Le terrible bilan de huit ans de conflit syrien

n° 163 - Printemps 2019


En 2011, la Syrie, avec une population estimée à une vingtaine de millions d'habitants (1), était considérée comme l'une des sociétés les plus avancées du Moyen-Orient arabe - et cela, avant tout du fait de la qualité parfois sommaire, mais indéniable de ses services publics de base en matière de santé et d'éducation. Huit ans plus tard, le pays apparaît largement comme un champ de ruines. Plus de la moitié des habitants ont été contraints de quitter leurs foyers, soit pour être déplacés ailleurs en Syrie (6,5 millions de personnes) (2), soit pour se réfugier hors de ses frontières (5,5 millions se trouvent aujourd'hui dans les États limitrophes) (3). Le bilan des pertes humaines est encore plus effroyable : environ un demi-million de morts, au moins 1 million de blessés, souvent très graves ou mutilés (4), et des dizaines de milliers de « disparus » (5).

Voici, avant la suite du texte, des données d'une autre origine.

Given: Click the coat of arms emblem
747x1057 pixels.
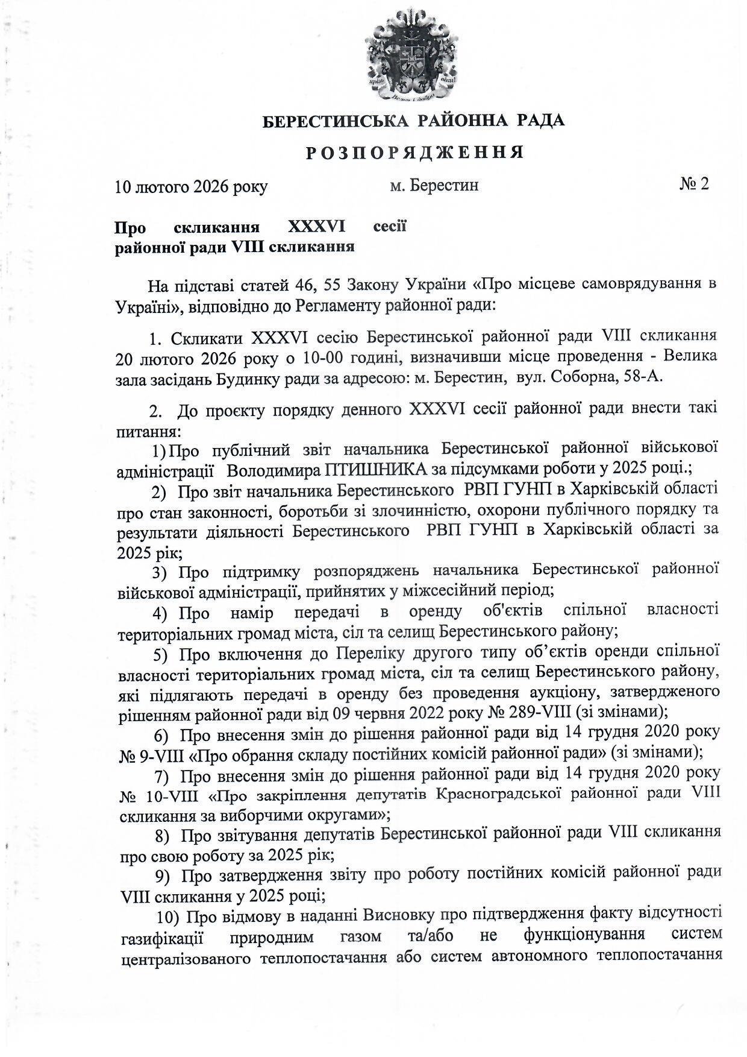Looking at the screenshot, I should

Aux victimes des hostilités proprement dites s'ajoutent celles dues à l'effondrement du système de santé provoqué par la destruction partielle ou totale de la moitié des établissements médicaux, sur fond de destruction partielle ou totale du quart du parc d'habitations (6).
La difficulté de l'accès au terrain et les multiples manipulations de l'information rendent délicate la comptabilisation précise des pertes en termes de personnes et d'infrastructures, si bien que ces pertes sont très probablement sous-évaluées (7). L'étude de sources concordantes, émanant du régime Assad comme de l'opposition, met cependant en lumière un très fort différentiel, de l'ordre de dix à un, entre les pertes civiles infligées par le régime et ses supplétifs, d'une part, et les différents groupes révolutionnaires, d'autre part. Ce fossé s'explique, notamment, par le monopole de la force aérienne dont disposent le régime Assad et ses alliés, ainsi que par leur écrasante supériorité en matière d'artillerie lourde et de chars de combat. De même, il s'avère que le nombre de pertes civiles provoquées par le régime Assad est environ dix fois supérieur à celui dû aux exactions de Daech (8). Quant aux combattants étrangers engagés dans les différents camps, leurs pertes sont sensiblement plus faibles que celles des combattants syriens et, a fortiori, des civils syriens (9). L'horreur d'une telle crise ne doit donc jamais faire oublier deux réalités fondamentales : 1) le régime Assad, responsable par son refus de toute réforme du déclenchement du conflit, en demeure, et de très loin, la partie la plus meurtrière et la plus destructrice, y compris par rapport à Daech ; 2) les Syriennes et les Syriens sont, et de très loin, les premières victimes d'un conflit pourtant marqué par une internationalisation croissante. Un rappel des différentes phases de cette crise est indispensable pour en analyser la dynamique et les conséquences.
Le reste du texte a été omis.